[Stored records]
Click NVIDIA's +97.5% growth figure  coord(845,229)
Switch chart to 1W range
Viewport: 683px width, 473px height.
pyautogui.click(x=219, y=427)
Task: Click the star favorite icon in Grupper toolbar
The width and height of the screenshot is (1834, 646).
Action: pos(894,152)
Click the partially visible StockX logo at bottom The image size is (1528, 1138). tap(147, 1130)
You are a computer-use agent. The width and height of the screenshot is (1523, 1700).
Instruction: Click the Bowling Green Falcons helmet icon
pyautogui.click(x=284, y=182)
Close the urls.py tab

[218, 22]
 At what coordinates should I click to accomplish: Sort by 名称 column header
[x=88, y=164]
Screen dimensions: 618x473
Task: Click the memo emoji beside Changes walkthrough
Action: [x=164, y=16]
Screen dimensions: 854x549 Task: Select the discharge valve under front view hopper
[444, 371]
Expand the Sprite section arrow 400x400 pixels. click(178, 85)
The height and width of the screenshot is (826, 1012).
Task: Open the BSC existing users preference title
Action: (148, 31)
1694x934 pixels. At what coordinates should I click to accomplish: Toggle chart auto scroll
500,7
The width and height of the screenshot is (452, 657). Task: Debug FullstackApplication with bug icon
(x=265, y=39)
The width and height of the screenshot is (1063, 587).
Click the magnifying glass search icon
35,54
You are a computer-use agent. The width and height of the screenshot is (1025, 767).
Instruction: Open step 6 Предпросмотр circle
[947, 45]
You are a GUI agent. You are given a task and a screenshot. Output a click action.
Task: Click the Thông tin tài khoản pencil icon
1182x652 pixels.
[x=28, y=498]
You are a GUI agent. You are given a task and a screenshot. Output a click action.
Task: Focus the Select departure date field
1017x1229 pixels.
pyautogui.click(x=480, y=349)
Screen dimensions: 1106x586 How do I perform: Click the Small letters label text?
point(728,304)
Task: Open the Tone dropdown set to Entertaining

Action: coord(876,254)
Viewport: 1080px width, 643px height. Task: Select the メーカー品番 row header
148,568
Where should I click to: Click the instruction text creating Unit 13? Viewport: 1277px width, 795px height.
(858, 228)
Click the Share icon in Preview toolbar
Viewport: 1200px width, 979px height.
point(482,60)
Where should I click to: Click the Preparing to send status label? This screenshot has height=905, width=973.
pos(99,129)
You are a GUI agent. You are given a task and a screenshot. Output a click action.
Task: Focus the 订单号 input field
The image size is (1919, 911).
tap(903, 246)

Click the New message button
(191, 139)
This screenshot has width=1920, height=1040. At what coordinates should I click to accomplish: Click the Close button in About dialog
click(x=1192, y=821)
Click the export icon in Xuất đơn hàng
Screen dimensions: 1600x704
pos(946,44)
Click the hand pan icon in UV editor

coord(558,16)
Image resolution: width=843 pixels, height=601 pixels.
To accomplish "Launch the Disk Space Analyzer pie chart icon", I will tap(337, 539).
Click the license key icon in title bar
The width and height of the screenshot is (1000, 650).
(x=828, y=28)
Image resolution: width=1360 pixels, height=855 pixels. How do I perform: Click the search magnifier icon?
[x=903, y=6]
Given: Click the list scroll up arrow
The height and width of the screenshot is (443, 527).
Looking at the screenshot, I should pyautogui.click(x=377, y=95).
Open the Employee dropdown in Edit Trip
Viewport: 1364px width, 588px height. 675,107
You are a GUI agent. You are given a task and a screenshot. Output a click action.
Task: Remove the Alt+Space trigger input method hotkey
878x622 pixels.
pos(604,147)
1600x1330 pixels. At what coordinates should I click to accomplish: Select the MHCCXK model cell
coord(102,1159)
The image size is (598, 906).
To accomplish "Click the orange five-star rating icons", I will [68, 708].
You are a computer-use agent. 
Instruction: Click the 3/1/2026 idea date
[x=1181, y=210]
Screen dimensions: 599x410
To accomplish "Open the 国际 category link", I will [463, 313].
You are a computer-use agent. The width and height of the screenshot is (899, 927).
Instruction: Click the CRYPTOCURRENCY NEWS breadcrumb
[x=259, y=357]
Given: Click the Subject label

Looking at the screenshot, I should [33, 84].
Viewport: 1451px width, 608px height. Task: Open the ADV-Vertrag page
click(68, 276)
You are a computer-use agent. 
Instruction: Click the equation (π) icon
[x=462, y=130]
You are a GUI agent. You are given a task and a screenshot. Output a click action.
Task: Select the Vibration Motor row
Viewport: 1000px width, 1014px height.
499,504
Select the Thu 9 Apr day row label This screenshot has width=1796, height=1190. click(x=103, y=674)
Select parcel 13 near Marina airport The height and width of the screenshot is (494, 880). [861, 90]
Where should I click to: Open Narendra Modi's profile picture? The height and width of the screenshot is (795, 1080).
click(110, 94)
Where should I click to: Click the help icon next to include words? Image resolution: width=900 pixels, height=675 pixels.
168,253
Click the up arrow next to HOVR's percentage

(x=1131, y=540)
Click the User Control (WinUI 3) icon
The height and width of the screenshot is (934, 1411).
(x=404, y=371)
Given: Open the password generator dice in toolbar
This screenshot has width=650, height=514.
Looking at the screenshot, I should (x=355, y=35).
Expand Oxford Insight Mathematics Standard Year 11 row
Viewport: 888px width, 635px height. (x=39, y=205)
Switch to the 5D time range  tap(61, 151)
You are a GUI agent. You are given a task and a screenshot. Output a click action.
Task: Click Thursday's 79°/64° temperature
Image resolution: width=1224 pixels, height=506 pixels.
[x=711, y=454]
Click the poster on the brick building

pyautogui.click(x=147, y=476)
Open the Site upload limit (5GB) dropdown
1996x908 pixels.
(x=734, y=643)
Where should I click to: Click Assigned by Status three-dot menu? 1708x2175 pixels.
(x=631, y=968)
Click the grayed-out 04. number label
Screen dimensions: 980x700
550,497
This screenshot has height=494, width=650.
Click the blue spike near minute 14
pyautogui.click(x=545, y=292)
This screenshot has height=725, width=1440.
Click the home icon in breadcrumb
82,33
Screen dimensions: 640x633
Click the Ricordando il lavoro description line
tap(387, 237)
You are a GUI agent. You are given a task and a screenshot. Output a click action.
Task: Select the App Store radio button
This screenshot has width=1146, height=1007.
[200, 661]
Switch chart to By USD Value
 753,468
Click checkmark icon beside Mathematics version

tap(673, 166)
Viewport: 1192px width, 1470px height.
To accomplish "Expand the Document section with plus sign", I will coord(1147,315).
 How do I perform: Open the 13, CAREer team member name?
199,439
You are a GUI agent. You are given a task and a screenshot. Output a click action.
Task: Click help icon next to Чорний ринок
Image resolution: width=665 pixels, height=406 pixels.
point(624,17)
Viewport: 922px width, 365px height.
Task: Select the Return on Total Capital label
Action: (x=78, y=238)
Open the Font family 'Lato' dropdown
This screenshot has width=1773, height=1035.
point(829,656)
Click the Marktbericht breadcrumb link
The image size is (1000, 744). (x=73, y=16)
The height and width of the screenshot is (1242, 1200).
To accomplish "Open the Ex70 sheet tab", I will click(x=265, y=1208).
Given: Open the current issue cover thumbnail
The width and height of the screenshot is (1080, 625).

● EXERCISE INSTRUCTIONS
Extract all of the data exactly as written.

● THE COMPLETED TASK
Click NVIDIA's +97.5% growth figure  coord(845,229)
Switch chart to 1W range
Viewport: 683px width, 473px height.
pyautogui.click(x=219, y=427)
Task: Click the star favorite icon in Grupper toolbar
The width and height of the screenshot is (1834, 646).
Action: pos(894,152)
Click the partially visible StockX logo at bottom The image size is (1528, 1138). tap(147, 1130)
You are a computer-use agent. The width and height of the screenshot is (1523, 1700).
Instruction: Click the Bowling Green Falcons helmet icon
pyautogui.click(x=284, y=182)
Close the urls.py tab

[218, 22]
 At what coordinates should I click to accomplish: Sort by 名称 column header
[x=88, y=164]
Screen dimensions: 618x473
Task: Click the memo emoji beside Changes walkthrough
Action: [x=164, y=16]
Screen dimensions: 854x549 Task: Select the discharge valve under front view hopper
[444, 371]
Expand the Sprite section arrow 400x400 pixels. click(178, 85)
The height and width of the screenshot is (826, 1012).
Task: Open the BSC existing users preference title
Action: (148, 31)
1694x934 pixels. At what coordinates should I click to accomplish: Toggle chart auto scroll
500,7
The width and height of the screenshot is (452, 657). Task: Debug FullstackApplication with bug icon
(x=265, y=39)
The width and height of the screenshot is (1063, 587).
Click the magnifying glass search icon
35,54
You are a computer-use agent. The width and height of the screenshot is (1025, 767).
Instruction: Open step 6 Предпросмотр circle
[947, 45]
You are a GUI agent. You are given a task and a screenshot. Output a click action.
Task: Click the Thông tin tài khoản pencil icon
1182x652 pixels.
[x=28, y=498]
You are a GUI agent. You are given a task and a screenshot. Output a click action.
Task: Focus the Select departure date field
1017x1229 pixels.
pyautogui.click(x=480, y=349)
Screen dimensions: 1106x586 How do I perform: Click the Small letters label text?
point(728,304)
Task: Open the Tone dropdown set to Entertaining

Action: coord(876,254)
Viewport: 1080px width, 643px height. Task: Select the メーカー品番 row header
148,568
Where should I click to: Click the instruction text creating Unit 13? Viewport: 1277px width, 795px height.
(858, 228)
Click the Share icon in Preview toolbar
Viewport: 1200px width, 979px height.
point(482,60)
Where should I click to: Click the Preparing to send status label? This screenshot has height=905, width=973.
pos(99,129)
You are a GUI agent. You are given a task and a screenshot. Output a click action.
Task: Focus the 订单号 input field
The image size is (1919, 911).
tap(903, 246)

Click the New message button
(191, 139)
This screenshot has width=1920, height=1040. At what coordinates should I click to accomplish: Click the Close button in About dialog
click(x=1192, y=821)
Click the export icon in Xuất đơn hàng
Screen dimensions: 1600x704
pos(946,44)
Click the hand pan icon in UV editor

coord(558,16)
Image resolution: width=843 pixels, height=601 pixels.
To accomplish "Launch the Disk Space Analyzer pie chart icon", I will tap(337, 539).
Click the license key icon in title bar
The width and height of the screenshot is (1000, 650).
(x=828, y=28)
Image resolution: width=1360 pixels, height=855 pixels. How do I perform: Click the search magnifier icon?
[x=903, y=6]
Given: Click the list scroll up arrow
The height and width of the screenshot is (443, 527).
Looking at the screenshot, I should pyautogui.click(x=377, y=95).
Open the Employee dropdown in Edit Trip
Viewport: 1364px width, 588px height. 675,107
You are a GUI agent. You are given a task and a screenshot. Output a click action.
Task: Remove the Alt+Space trigger input method hotkey
878x622 pixels.
pos(604,147)
1600x1330 pixels. At what coordinates should I click to accomplish: Select the MHCCXK model cell
coord(102,1159)
The image size is (598, 906).
To accomplish "Click the orange five-star rating icons", I will [68, 708].
You are a computer-use agent. 
Instruction: Click the 3/1/2026 idea date
[x=1181, y=210]
Screen dimensions: 599x410
To accomplish "Open the 国际 category link", I will [463, 313].
You are a computer-use agent. The width and height of the screenshot is (899, 927).
Instruction: Click the CRYPTOCURRENCY NEWS breadcrumb
[x=259, y=357]
Given: Click the Subject label

Looking at the screenshot, I should [33, 84].
Viewport: 1451px width, 608px height. Task: Open the ADV-Vertrag page
click(68, 276)
You are a computer-use agent. 
Instruction: Click the equation (π) icon
[x=462, y=130]
You are a GUI agent. You are given a task and a screenshot. Output a click action.
Task: Select the Vibration Motor row
Viewport: 1000px width, 1014px height.
499,504
Select the Thu 9 Apr day row label This screenshot has width=1796, height=1190. click(x=103, y=674)
Select parcel 13 near Marina airport The height and width of the screenshot is (494, 880). [861, 90]
Where should I click to: Open Narendra Modi's profile picture? The height and width of the screenshot is (795, 1080).
click(110, 94)
Where should I click to: Click the help icon next to include words? Image resolution: width=900 pixels, height=675 pixels.
168,253
Click the up arrow next to HOVR's percentage

(x=1131, y=540)
Click the User Control (WinUI 3) icon
The height and width of the screenshot is (934, 1411).
(x=404, y=371)
Given: Open the password generator dice in toolbar
This screenshot has width=650, height=514.
Looking at the screenshot, I should (x=355, y=35).
Expand Oxford Insight Mathematics Standard Year 11 row
Viewport: 888px width, 635px height. (x=39, y=205)
Switch to the 5D time range  tap(61, 151)
You are a GUI agent. You are given a task and a screenshot. Output a click action.
Task: Click Thursday's 79°/64° temperature
Image resolution: width=1224 pixels, height=506 pixels.
[x=711, y=454]
Click the poster on the brick building

pyautogui.click(x=147, y=476)
Open the Site upload limit (5GB) dropdown
1996x908 pixels.
(x=734, y=643)
Where should I click to: Click Assigned by Status three-dot menu? 1708x2175 pixels.
(x=631, y=968)
Click the grayed-out 04. number label
Screen dimensions: 980x700
550,497
This screenshot has height=494, width=650.
Click the blue spike near minute 14
pyautogui.click(x=545, y=292)
This screenshot has height=725, width=1440.
Click the home icon in breadcrumb
82,33
Screen dimensions: 640x633
Click the Ricordando il lavoro description line
tap(387, 237)
You are a GUI agent. You are given a task and a screenshot. Output a click action.
Task: Select the App Store radio button
This screenshot has width=1146, height=1007.
[200, 661]
Switch chart to By USD Value
 753,468
Click checkmark icon beside Mathematics version

tap(673, 166)
Viewport: 1192px width, 1470px height.
To accomplish "Expand the Document section with plus sign", I will coord(1147,315).
 How do I perform: Open the 13, CAREer team member name?
199,439
You are a GUI agent. You are given a task and a screenshot. Output a click action.
Task: Click help icon next to Чорний ринок
Image resolution: width=665 pixels, height=406 pixels.
point(624,17)
Viewport: 922px width, 365px height.
Task: Select the Return on Total Capital label
Action: (x=78, y=238)
Open the Font family 'Lato' dropdown
This screenshot has width=1773, height=1035.
point(829,656)
Click the Marktbericht breadcrumb link
The image size is (1000, 744). (x=73, y=16)
The height and width of the screenshot is (1242, 1200).
To accomplish "Open the Ex70 sheet tab", I will click(x=265, y=1208).
Given: Open the current issue cover thumbnail
The width and height of the screenshot is (1080, 625).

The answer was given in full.